§ **Written task**:
Reproduce every one of the items below word for word, leaving out the pictures.

§ **Material supplied**:
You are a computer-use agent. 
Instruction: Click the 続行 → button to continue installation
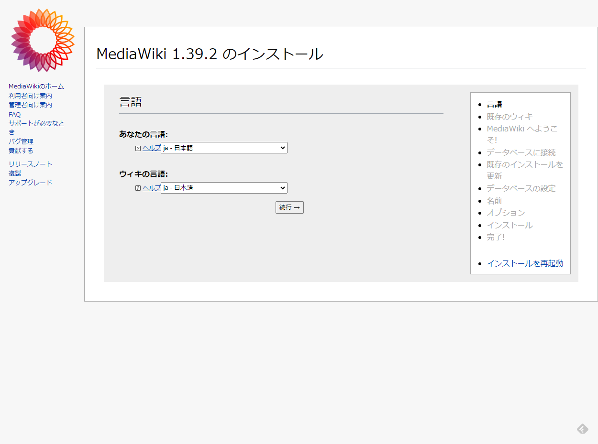(289, 207)
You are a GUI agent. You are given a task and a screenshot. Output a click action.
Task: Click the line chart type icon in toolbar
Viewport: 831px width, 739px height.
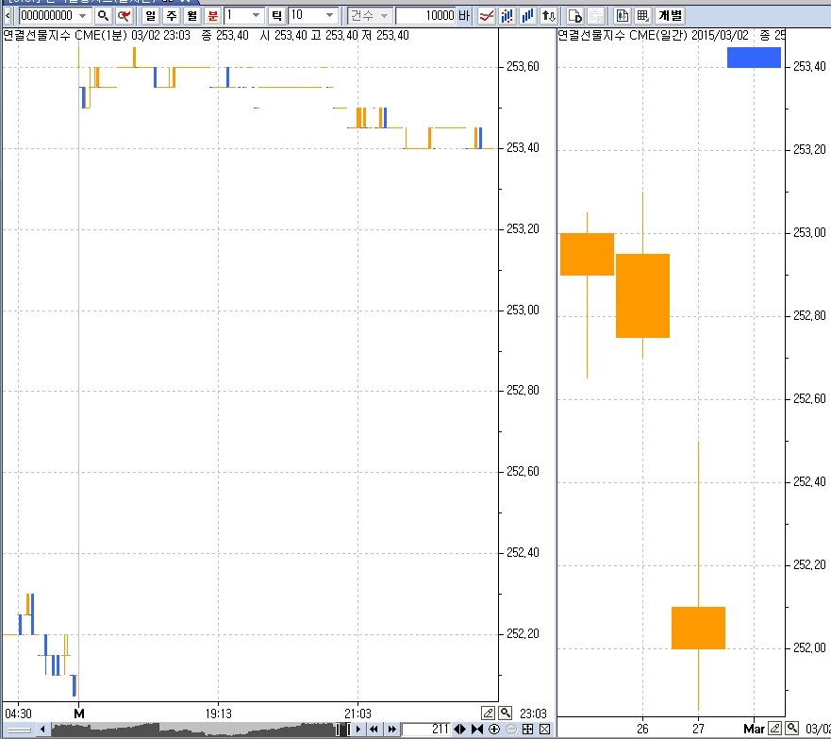click(487, 16)
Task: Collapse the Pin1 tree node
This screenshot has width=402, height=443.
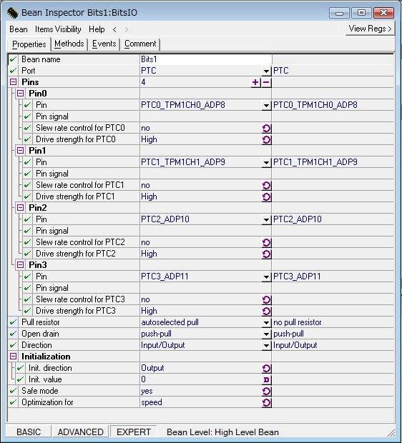Action: click(x=20, y=150)
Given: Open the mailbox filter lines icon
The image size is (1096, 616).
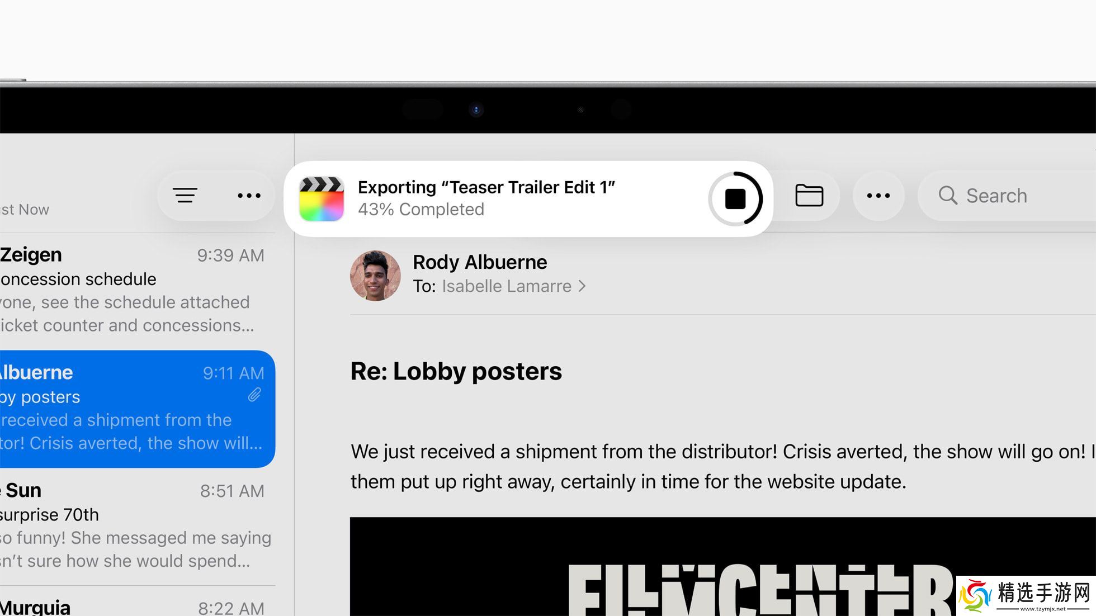Looking at the screenshot, I should [185, 196].
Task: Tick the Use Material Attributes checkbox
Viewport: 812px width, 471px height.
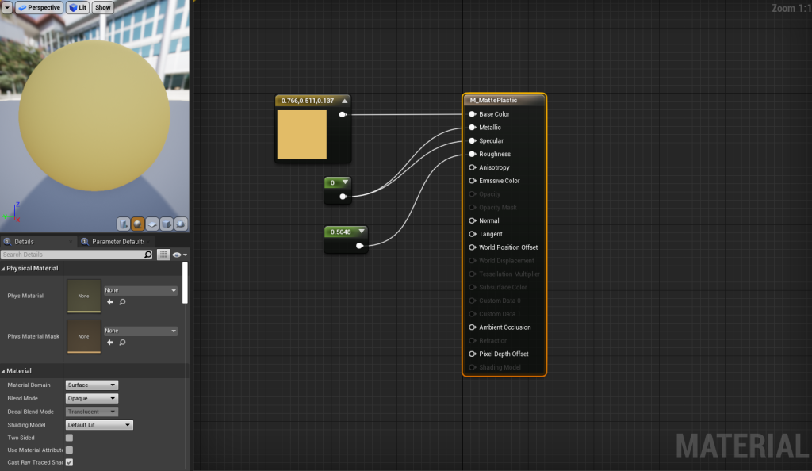Action: 69,450
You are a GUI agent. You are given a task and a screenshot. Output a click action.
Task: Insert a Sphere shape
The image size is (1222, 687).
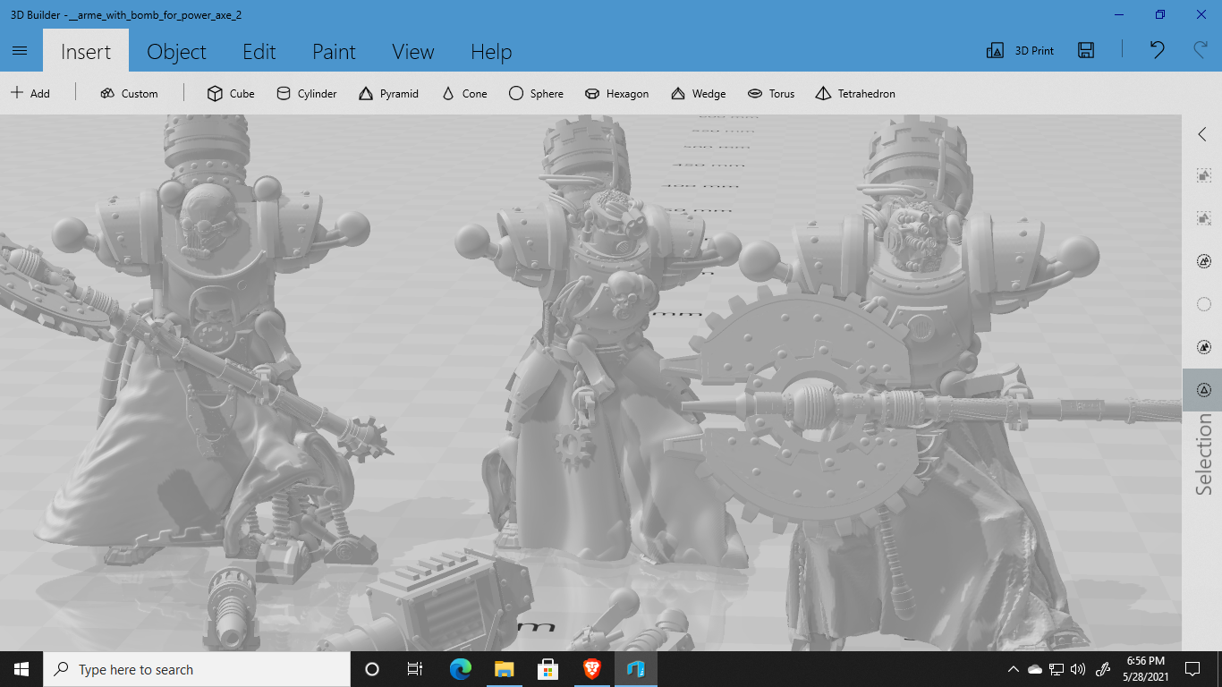click(536, 93)
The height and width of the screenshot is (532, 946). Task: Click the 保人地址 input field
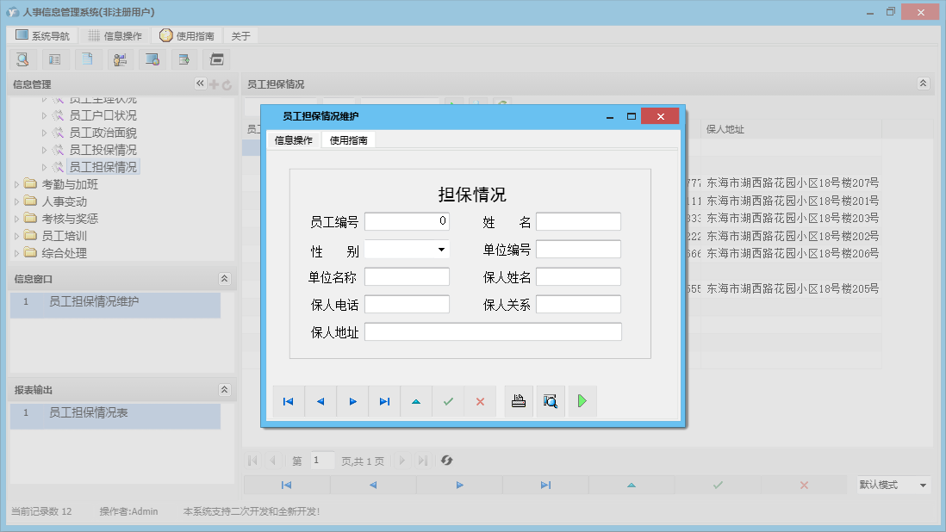tap(493, 331)
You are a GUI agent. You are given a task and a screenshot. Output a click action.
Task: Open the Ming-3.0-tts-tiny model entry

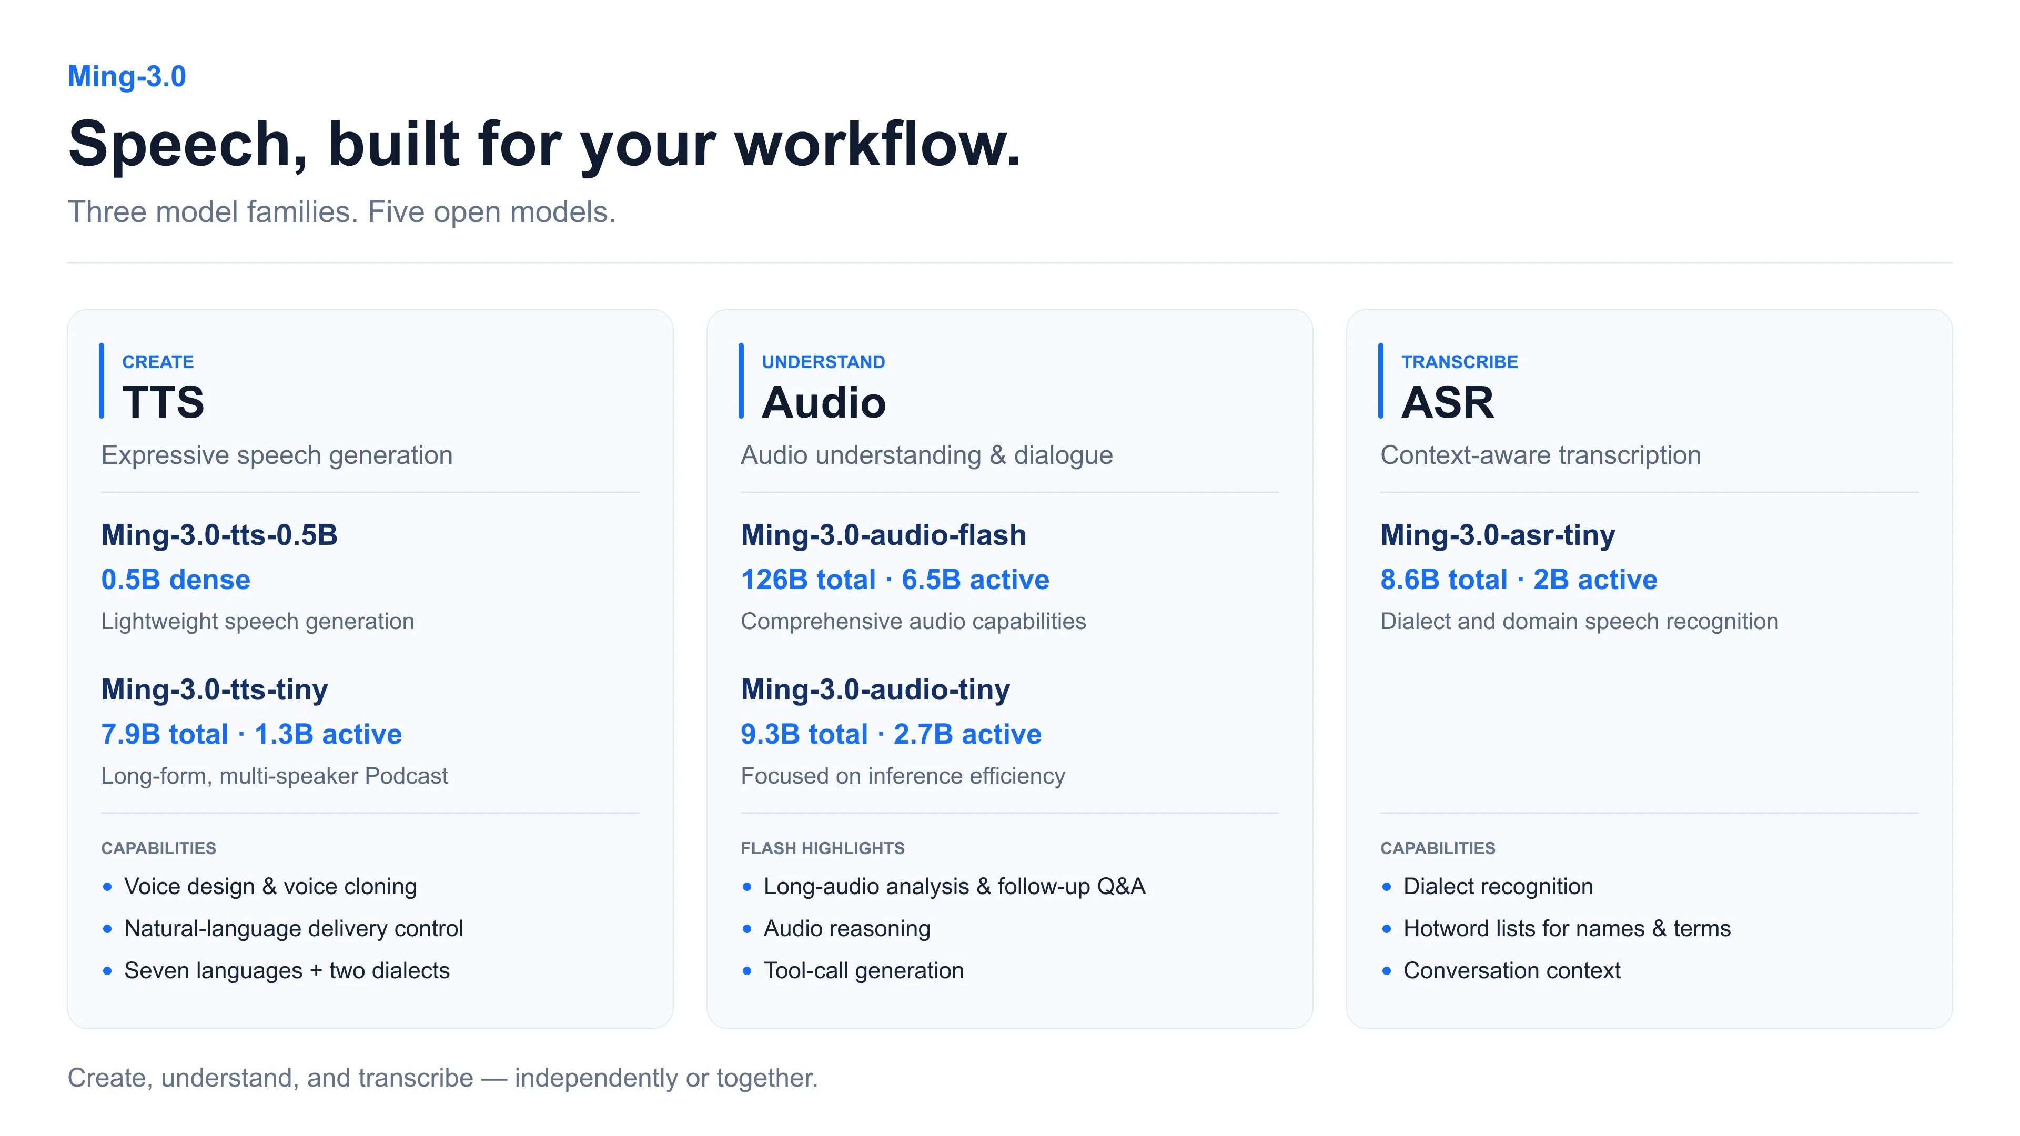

§ **Finished answer**:
You are a computer-use agent. 
Instruction: Click the 続行 → button to continue installation
(289, 207)
You are a GUI agent. You are given a task and a screenshot. Output a click action.
Task: Click the line chart type icon in toolbar
Viewport: 831px width, 739px height.
click(487, 16)
Task: Collapse the Pin1 tree node
This screenshot has width=402, height=443.
Action: click(x=20, y=150)
Given: Open the mailbox filter lines icon
The image size is (1096, 616).
Looking at the screenshot, I should [185, 196].
Task: Tick the Use Material Attributes checkbox
Viewport: 812px width, 471px height.
Action: 69,450
You are a GUI agent. You are given a task and a screenshot. Output a click action.
Task: Insert a Sphere shape
The image size is (1222, 687).
click(536, 93)
The height and width of the screenshot is (532, 946). Task: Click the 保人地址 input field
tap(493, 331)
You are a GUI agent. You are given a task and a screenshot. Output a click action.
Task: Open the Ming-3.0-tts-tiny model entry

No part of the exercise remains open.